Start of Records to process
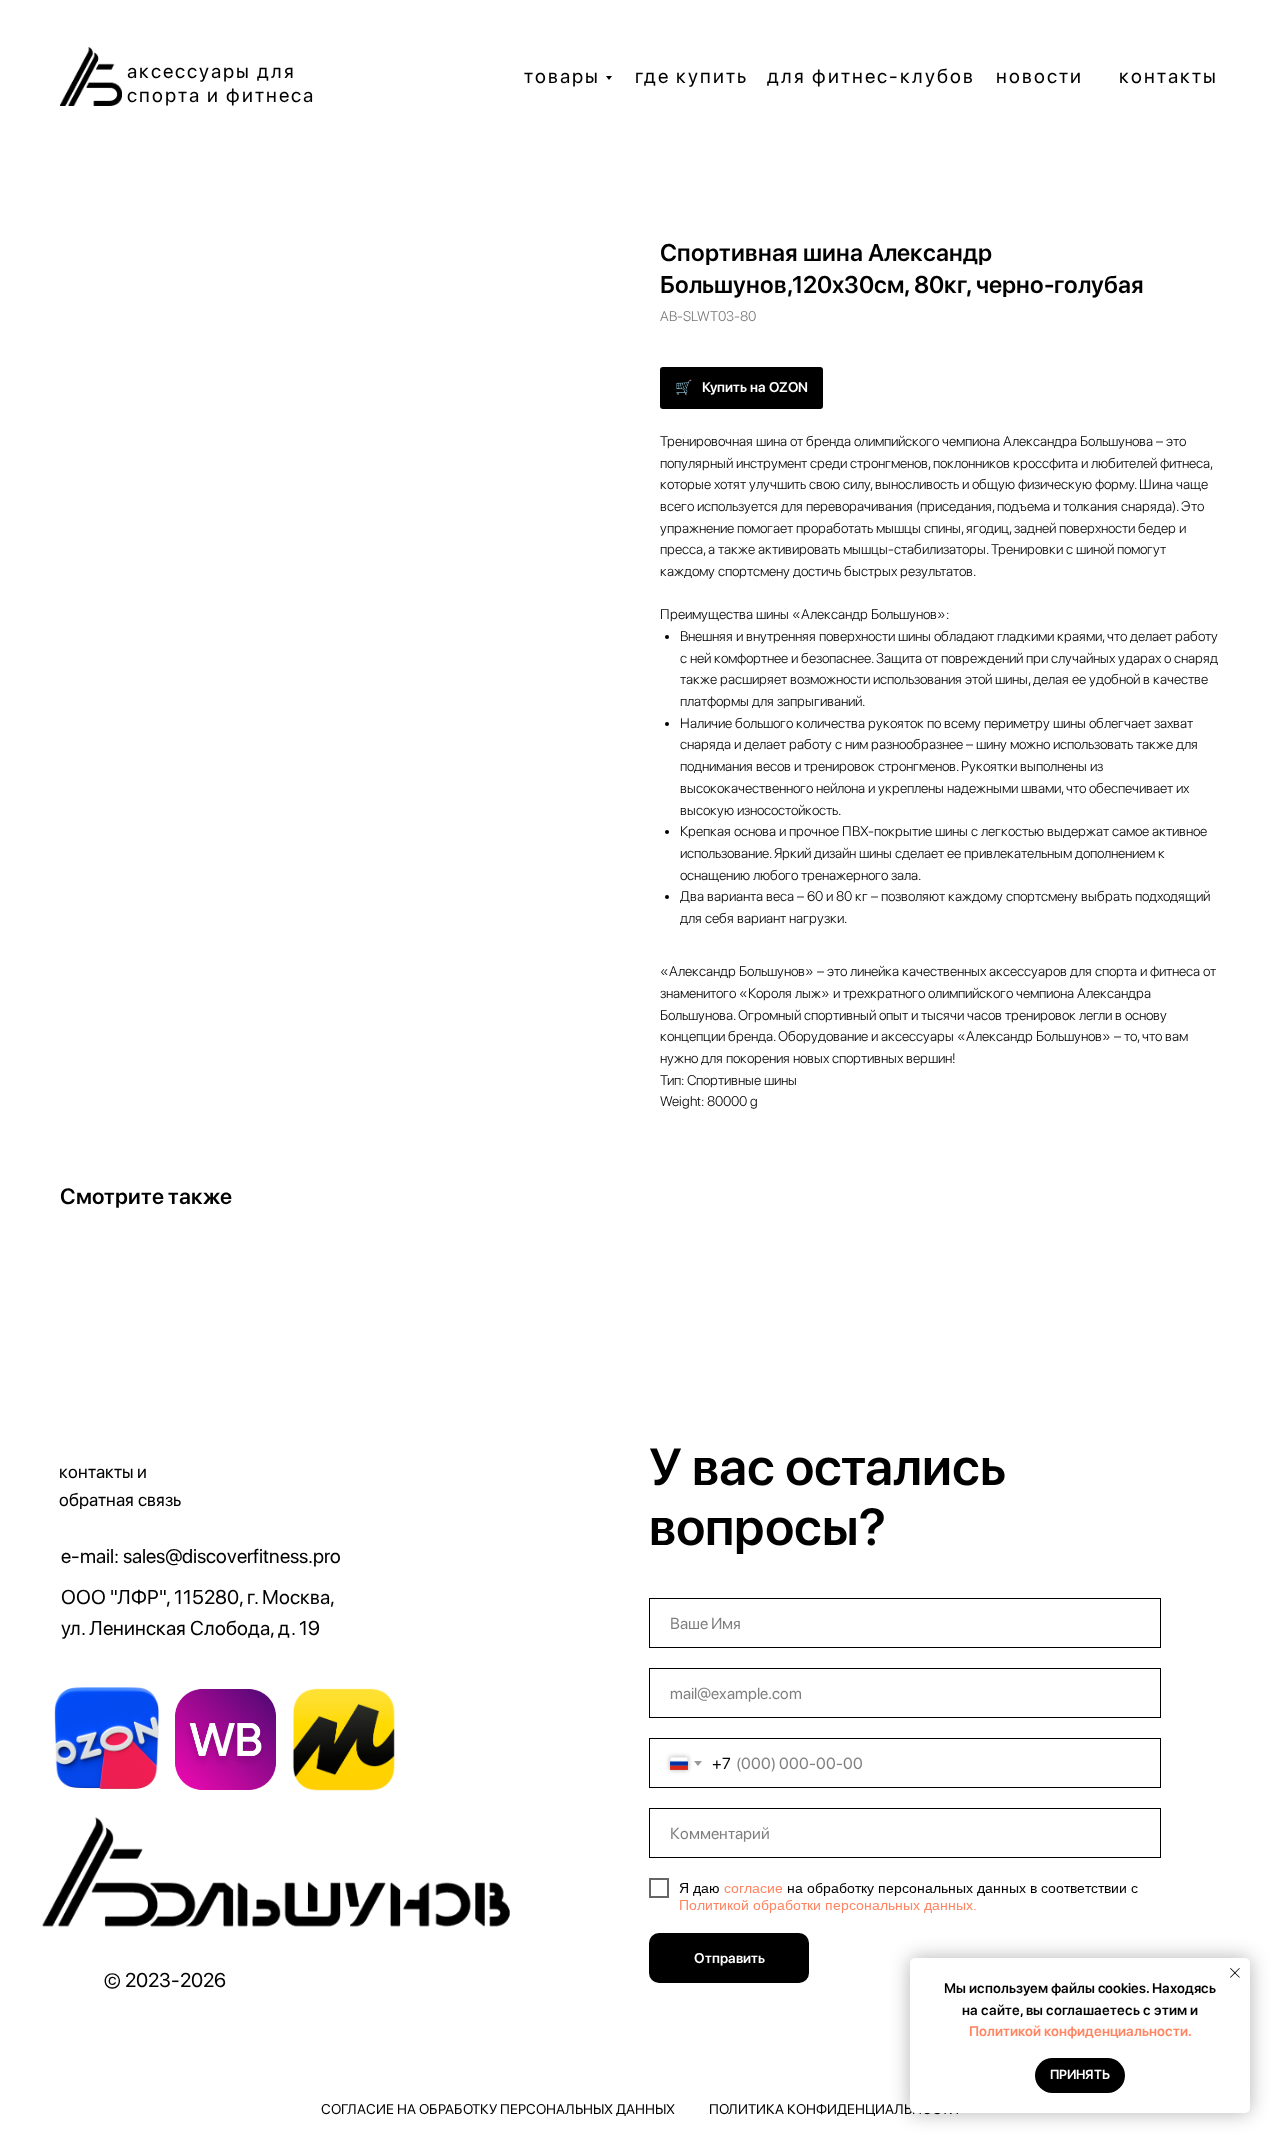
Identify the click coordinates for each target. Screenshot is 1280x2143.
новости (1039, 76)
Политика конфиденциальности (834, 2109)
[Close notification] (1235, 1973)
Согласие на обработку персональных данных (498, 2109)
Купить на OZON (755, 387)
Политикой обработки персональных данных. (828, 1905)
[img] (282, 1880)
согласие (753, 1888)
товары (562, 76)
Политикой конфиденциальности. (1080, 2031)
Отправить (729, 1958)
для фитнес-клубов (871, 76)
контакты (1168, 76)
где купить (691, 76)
End of Records to process
Pictures are to be left out; please print the rest of the records above word for word.

== Result ==
Identify the click coordinates for each target. Screenshot is 1280x2143.
новости (1039, 76)
Политика конфиденциальности (834, 2109)
[Close notification] (1235, 1973)
Согласие на обработку персональных данных (498, 2109)
Купить на OZON (755, 387)
Политикой обработки персональных данных. (828, 1905)
[img] (282, 1880)
согласие (753, 1888)
товары (562, 76)
Политикой конфиденциальности. (1080, 2031)
Отправить (729, 1958)
для фитнес-клубов (871, 76)
контакты (1168, 76)
где купить (691, 76)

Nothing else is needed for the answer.